Miller told CBC in an emailed statement Wednesday that Denis plans to appeal Sulyma’s decision. 

“Our client maintains that the statement was not directed at testimony but rather towards comments to the media,” Miller said.

The letter was sent by an assistant to Kyle Shewchuk, another lawyer in Denis’s Calgary-based Guardian Law firm. Shewchuk was admitted to the bar eight months ago. On Monday, he stood up to apologize. 

“This has been a learning experience for me as a new lawyer to the bar,” Shewchuk said earlier in the week. 

“I very much appreciate Mr. Shewchuk’s apology,” Sulyma noted on Wednesday.

“It is indeed unfortunate that neither Mr. Denis nor any senior counsel could have given Mr.
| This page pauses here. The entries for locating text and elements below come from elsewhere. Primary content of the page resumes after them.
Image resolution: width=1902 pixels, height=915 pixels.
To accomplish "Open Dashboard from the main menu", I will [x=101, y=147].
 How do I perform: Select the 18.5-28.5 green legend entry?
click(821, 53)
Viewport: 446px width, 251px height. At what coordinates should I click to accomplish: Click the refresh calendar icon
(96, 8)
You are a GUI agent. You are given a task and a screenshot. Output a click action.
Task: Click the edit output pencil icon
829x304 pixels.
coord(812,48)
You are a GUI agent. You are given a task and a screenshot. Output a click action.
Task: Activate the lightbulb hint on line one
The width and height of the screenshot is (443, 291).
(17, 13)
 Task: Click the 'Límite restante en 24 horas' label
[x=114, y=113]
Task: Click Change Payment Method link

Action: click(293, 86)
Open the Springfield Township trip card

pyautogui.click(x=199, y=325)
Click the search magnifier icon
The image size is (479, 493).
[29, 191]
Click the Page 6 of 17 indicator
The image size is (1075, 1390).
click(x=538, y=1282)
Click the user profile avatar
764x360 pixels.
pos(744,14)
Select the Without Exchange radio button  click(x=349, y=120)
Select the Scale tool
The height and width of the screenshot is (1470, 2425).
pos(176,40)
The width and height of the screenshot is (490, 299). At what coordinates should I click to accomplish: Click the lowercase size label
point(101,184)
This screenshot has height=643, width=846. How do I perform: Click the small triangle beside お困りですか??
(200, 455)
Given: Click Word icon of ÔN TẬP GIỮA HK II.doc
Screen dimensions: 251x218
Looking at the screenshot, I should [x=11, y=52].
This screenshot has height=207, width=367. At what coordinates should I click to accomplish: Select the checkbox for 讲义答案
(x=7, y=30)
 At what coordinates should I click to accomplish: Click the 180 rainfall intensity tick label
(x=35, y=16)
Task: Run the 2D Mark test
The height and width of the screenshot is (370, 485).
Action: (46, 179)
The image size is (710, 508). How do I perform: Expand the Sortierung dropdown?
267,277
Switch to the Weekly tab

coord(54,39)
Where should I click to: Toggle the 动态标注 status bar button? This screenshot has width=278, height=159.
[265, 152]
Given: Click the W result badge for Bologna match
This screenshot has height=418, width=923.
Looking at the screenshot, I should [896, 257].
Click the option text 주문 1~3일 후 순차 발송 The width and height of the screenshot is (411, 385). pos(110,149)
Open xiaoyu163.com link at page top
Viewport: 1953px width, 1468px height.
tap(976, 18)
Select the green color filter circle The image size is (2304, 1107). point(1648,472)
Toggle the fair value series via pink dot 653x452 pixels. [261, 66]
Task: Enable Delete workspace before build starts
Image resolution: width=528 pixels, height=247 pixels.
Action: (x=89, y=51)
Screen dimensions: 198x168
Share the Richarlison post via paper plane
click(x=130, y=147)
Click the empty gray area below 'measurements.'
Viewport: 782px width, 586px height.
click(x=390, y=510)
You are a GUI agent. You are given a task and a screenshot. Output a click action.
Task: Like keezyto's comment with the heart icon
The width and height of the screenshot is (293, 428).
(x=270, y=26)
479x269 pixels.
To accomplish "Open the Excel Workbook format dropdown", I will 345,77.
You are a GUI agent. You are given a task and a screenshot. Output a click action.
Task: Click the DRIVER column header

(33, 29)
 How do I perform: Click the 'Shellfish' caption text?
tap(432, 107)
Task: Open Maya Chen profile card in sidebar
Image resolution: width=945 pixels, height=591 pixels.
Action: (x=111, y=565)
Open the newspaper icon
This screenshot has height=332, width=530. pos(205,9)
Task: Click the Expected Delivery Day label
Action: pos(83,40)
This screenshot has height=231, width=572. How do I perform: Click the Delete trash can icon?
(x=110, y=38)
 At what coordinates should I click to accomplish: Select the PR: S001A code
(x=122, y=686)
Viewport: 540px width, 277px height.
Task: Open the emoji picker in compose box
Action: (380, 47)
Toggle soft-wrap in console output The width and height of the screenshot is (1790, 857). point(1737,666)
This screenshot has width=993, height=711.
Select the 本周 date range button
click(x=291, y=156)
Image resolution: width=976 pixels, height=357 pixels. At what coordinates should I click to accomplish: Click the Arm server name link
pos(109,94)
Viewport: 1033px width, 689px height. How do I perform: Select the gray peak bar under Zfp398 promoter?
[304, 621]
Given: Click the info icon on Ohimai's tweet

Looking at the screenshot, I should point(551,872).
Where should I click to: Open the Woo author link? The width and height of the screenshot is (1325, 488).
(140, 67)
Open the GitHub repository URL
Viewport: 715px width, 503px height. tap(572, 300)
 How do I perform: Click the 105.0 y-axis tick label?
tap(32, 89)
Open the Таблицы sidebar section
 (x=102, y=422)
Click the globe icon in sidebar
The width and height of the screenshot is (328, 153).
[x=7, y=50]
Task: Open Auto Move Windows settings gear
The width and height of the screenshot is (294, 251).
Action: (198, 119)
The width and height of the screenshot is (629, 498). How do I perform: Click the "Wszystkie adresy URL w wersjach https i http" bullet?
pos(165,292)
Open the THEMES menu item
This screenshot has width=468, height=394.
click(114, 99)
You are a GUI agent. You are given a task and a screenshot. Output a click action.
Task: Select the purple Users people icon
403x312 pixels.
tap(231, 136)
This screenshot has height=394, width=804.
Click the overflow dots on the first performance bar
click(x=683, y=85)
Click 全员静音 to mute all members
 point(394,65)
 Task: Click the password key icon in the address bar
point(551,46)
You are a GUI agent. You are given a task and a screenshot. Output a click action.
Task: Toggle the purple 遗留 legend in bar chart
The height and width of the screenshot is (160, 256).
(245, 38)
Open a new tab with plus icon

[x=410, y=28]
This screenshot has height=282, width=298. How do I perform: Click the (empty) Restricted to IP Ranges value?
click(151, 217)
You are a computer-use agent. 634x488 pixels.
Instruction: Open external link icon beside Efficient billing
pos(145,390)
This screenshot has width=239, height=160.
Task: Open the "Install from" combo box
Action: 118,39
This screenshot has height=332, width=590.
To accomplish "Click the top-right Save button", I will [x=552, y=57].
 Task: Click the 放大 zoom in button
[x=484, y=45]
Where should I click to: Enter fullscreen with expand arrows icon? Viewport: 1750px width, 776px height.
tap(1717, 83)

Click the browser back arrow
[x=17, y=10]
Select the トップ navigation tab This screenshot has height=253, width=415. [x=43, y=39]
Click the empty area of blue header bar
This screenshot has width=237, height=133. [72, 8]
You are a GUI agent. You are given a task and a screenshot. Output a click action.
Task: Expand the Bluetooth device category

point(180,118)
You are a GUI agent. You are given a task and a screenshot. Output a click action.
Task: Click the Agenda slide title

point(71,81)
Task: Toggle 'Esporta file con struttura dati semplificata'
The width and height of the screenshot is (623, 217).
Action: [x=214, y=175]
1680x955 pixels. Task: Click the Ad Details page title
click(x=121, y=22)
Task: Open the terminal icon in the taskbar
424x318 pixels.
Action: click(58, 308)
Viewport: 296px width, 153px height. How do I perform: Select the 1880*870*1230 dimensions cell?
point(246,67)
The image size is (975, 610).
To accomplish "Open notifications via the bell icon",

Shewchuk assistance with the letter and its contents before he shot off this letter at the time he did.” 

Jail time not off the table

The parties are scheduled to meet in court again next Thursday to set dates to decide punishment for the contempt and who should pay costs.

University of Alberta law professor Steven Penney told CBC News that no sanctions are named in the Criminal Code for a criminal contempt of court conviction.

“So as a result, there is no express list of the types of punishments that could be available, Penney said. “Traditionally, you basically have two types of punishments. Imprisonment and/or the imposition of a fine.” 

Penney thought it was unlikely that the former justice minister would face jail time.

University of Alberta law professor Steven Penney called the contempt of court conviction “a surprising development”. (Janice Johnston/CBC)

“Imprisonment as a remedy for contempt under circumstances like this I can only assume would be very rare and occur only in extraordinary circumstances,” Penney said. 

“I don’t know if it can completely be taken off the table, but I would be surprised, yes.”

Penney said it’s possible Denis could also face sanctions from the Law Society of Alberta.

The law society CEO said she could not comment on matters that are before the court. 

“With respect to any next steps to be taken by the Law Society, it is important that our processes be conducted in a fair and unbiased manner, no matter who the lawyer is, or what position they hold or have held in the past,” Elizabeth Osler wrote in an email to CBC News.

Sauvageau returned to the witness stand after the judge handed down her contempt of court decision. 

The civil trial is scheduled to last eight weeks.